Remove Silence & Filler Words from Video

Upload an MP4, MOV, or WebM — silence is cut automatically, and (in supported browsers) AI detects filler words like uh, um, you know, like. Everything runs offline in your browser. No file is ever uploaded.

1. Drop your video

🎬
Click or drag & drop a video file here
MP4 · MOV · WebM · up to several GB — processed locally

How it works

All processing runs inside your browser using WebAssembly and AI — no file ever leaves your device.

Step 1 — Extract audio ffmpeg.wasm extracts the audio track from your video entirely in the browser.
Step 2 — Detect silence Web Audio API decodes the audio and scans amplitude sample-by-sample to find segments below your chosen dB threshold for at least the minimum duration you set.
Step 3 — Detect fillers (AI) On Chrome 113+ / Edge with WebGPU, Whisper Base runs fully on your GPU to transcribe speech and pinpoint filler word timestamps. Other browsers skip this step and do silence-only removal.
Step 4 — Cut & export ffmpeg.wasm assembles a concat list of the segments you want to keep, splices the video streams, and hands you a download — no re-encoding of video frames needed (stream copy where possible).
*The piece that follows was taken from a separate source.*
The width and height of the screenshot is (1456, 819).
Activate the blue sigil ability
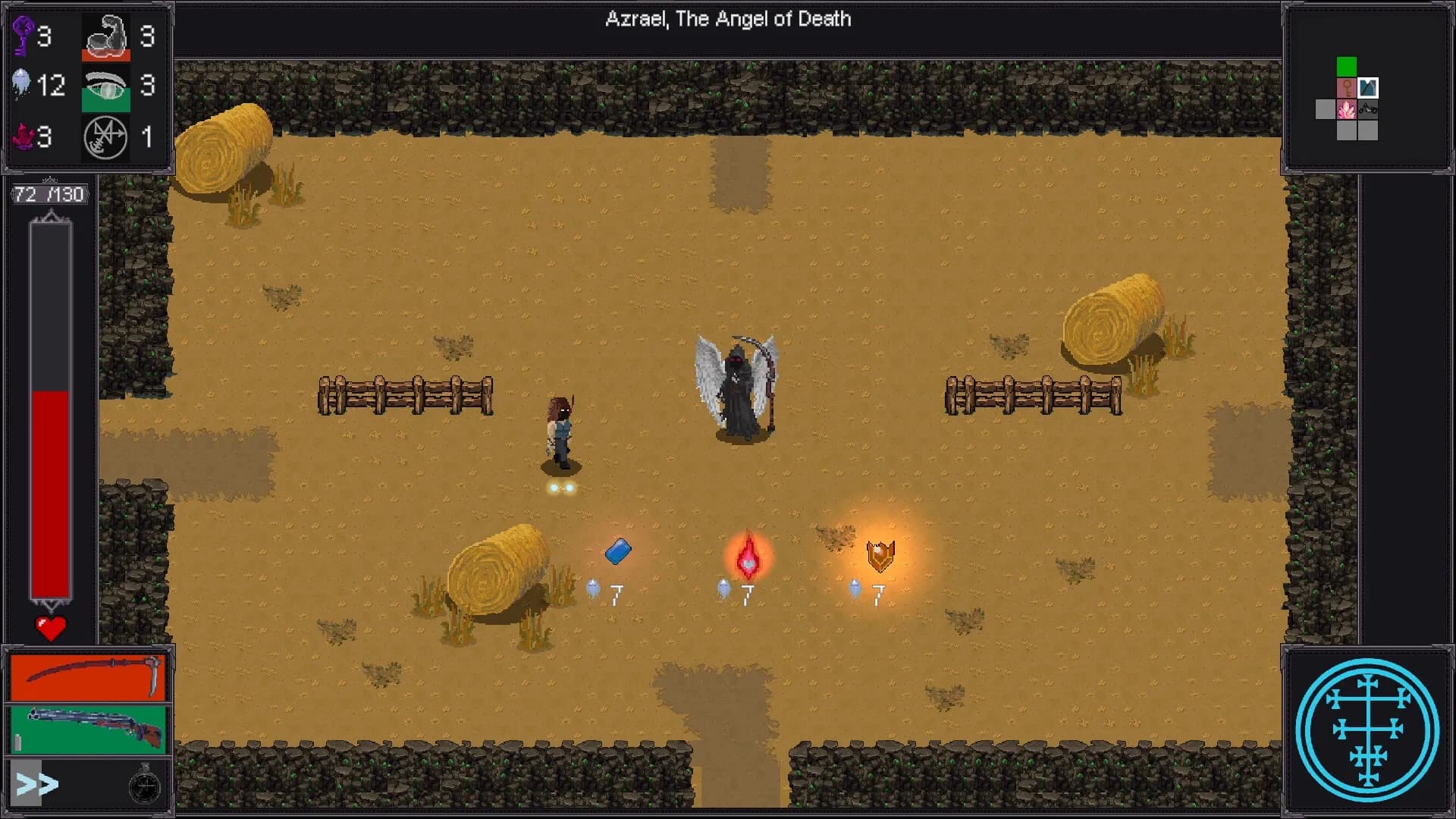coord(1367,730)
Privacy: your video is never sent to any server. Everything runs client-side using ffmpeg.wasm compiled to WebAssembly and (optionally) transformers.js Whisper Base running on WebGPU. The Whisper model (~145 MB) is downloaded from Hugging Face on first use and cached in your browser.

Frequently asked questions

Is my video actually private — does anything get uploaded?
Nothing is uploaded. Your video file is read directly by the browser's File API and processed by ffmpeg compiled to WebAssembly (ffmpeg.wasm). Audio waveform data stays in JavaScript memory. The only external network requests are the one-time download of the Whisper AI model from Hugging Face CDN on first use. After that, even the AI works offline.
What's the difference between silence removal and filler word removal?
Silence removal uses audio amplitude: any span of audio below your chosen dB threshold for at least the minimum duration gets flagged and cut. Filler word removal uses AI speech recognition (Whisper) to find specific spoken words — "uh", "um", "you know", "like" etc. — even when they're not truly silent, so it catches hedging and verbal pauses that amplitude detection would miss.
Why does the filler word AI only work in Chrome/Edge?
Whisper inference via transformers.js uses the WebGPU API for speed. WebGPU is currently available in Chrome 113+, Edge 113+, and some Chromium-based browsers. Firefox has WebGPU behind a flag. Safari's support is limited. On unsupported browsers the tool falls back to silence-removal-only mode — which is still very effective for cutting dead air. You can still get great results without the AI step.
How long does processing take?
Silence detection over the extracted audio waveform is near-instant (a few seconds for a 30-minute video). The Whisper AI model download takes 1–3 minutes on a typical connection the first time — subsequent runs are cached. Whisper transcription itself runs at roughly 4–10× real-time on WebGPU (a 5-minute video takes about 30–60 seconds). The final ffmpeg cut-and-export step is also fast because video frames are stream-copied rather than re-encoded.
What file formats and sizes are supported?
Input: MP4 (H.264/H.265), MOV, and WebM. File size is limited only by your device RAM and browser limits — in practice files up to a few gigabytes work on modern computers with 16 GB+ RAM. For very long videos (>60 min) consider splitting them first. Output is always MP4 (H.264 video stream-copied, AAC audio).
Can I undo or review the cuts before exporting?
Yes — after detection you see a full timeline and a scrollable list of every detected cut. Each segment shows its timestamp, duration, and type (silence or filler word). You can uncheck any segment to keep it in the final video. Only checked segments are removed when you click "Export cleaned video".